Timandra è una di loro. Viene istruita fin da bambina alla filosofia, alle scienze e alla politica, oltre che a come incantare gli uomini. E il mondo degli uomini lo guarda da fuori, con distacco. Al contrario delle altre donne può muoversi liberamente ad Atene, ma non fa davvero parte della Polis, non ha alcun potere decisionale, se finirà nei libri di storia sarà in modo incidentale, come nota a pié di pagina, fatto non secondario in una società ossessionata dall'immortalità. I grandi uomini ai suoi occhi sono solo uomini, fallibili, meschini persino quelli destinati a giganteggiare nei millenni. E tuttavia anche Timandra finisce per innamorarsi, dell'uomo più controverso di Atene, Alcibiade. Condottiero cresciuto come un predestinato al punto da credersi al di sopra di ogni regola. L'uomo che forse, più di ogni altro, ha decretato la fine di Atene.
Timandra è un romanzo di estremo fascino, ma non è semplice.
Non è semplice Timandra, donna libera, fiera, in grado di discutere di filosofia con Socrate, ma pronta a lasciare tutto solo per rimanere a fianco all'uomo che si è scelta nel momento della sconfitta.
Non è semplice il contesto in cui la vicenda è calata, una sorta di ubriacatura intellettuale, simile per certi versi ad alcuni momenti del nostro rinascimento, in cui sembra che a un certo punto gli stessi pensatori perdano il contatto con la realtà, portando di fatto la città e tutto il loro mondo alla rovina. Qualcosa che affascina e spaventa, perché rimane il dubbio, non so quanto voluto dall'autore, che l'estrema libertà di pensiero non possa che condurre all'autodistruzione. 
Non è semplice, per nulla, la figura di Alcibiade, personaggio che nonostante tutto non si riesce a odiare, che non si capisce se sia troppo semplice o troppo complicato, in grado di far perdere la testa persino a Socrate. Un uomo che tutti desiderano (anche e sopratutto carnalmente) e a cui tutti addebitano ogni colpa, appena la sua fortuna gira.
Questo è quindi un romanzo meditativo, a cui avvicinarsi con la giusta predisposizione d'animo, ma che offre moltissimi spunti di riflessione.
Raccomandatissimo un bel ripasso di storia e filosofia greca, perché Timandra non si perde in spiegoni e dà per scontato che il lettore abbia presente i fatti e i personaggi (anche minori) a cui si riferisce.
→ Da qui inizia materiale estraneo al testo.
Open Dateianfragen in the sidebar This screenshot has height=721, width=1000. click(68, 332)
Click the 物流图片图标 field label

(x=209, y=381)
La madre – Grazia Deledda (diverse edizioni disponibili)
Grazie agli audiolibri ho recuperato alcuni classici imperdibili che invece mi ero persa. Ho ascoltato Canne al vento, che mi era piaciuto, sì, ma fino a un certo punto. Con quello credevo chiusa la pratica Deledda, avevo messo la spunta all'unica donna italiana premio nobel per la letteratura con quello che pensavo un a mai più rivederci. Poi il gruppo di lettura mi ha portato a sbattere contro a La madre come a un treno in corsa. 
Ecco, questo, ho pensato ad ascolto concluso, è un capovolavoro da premio nobel.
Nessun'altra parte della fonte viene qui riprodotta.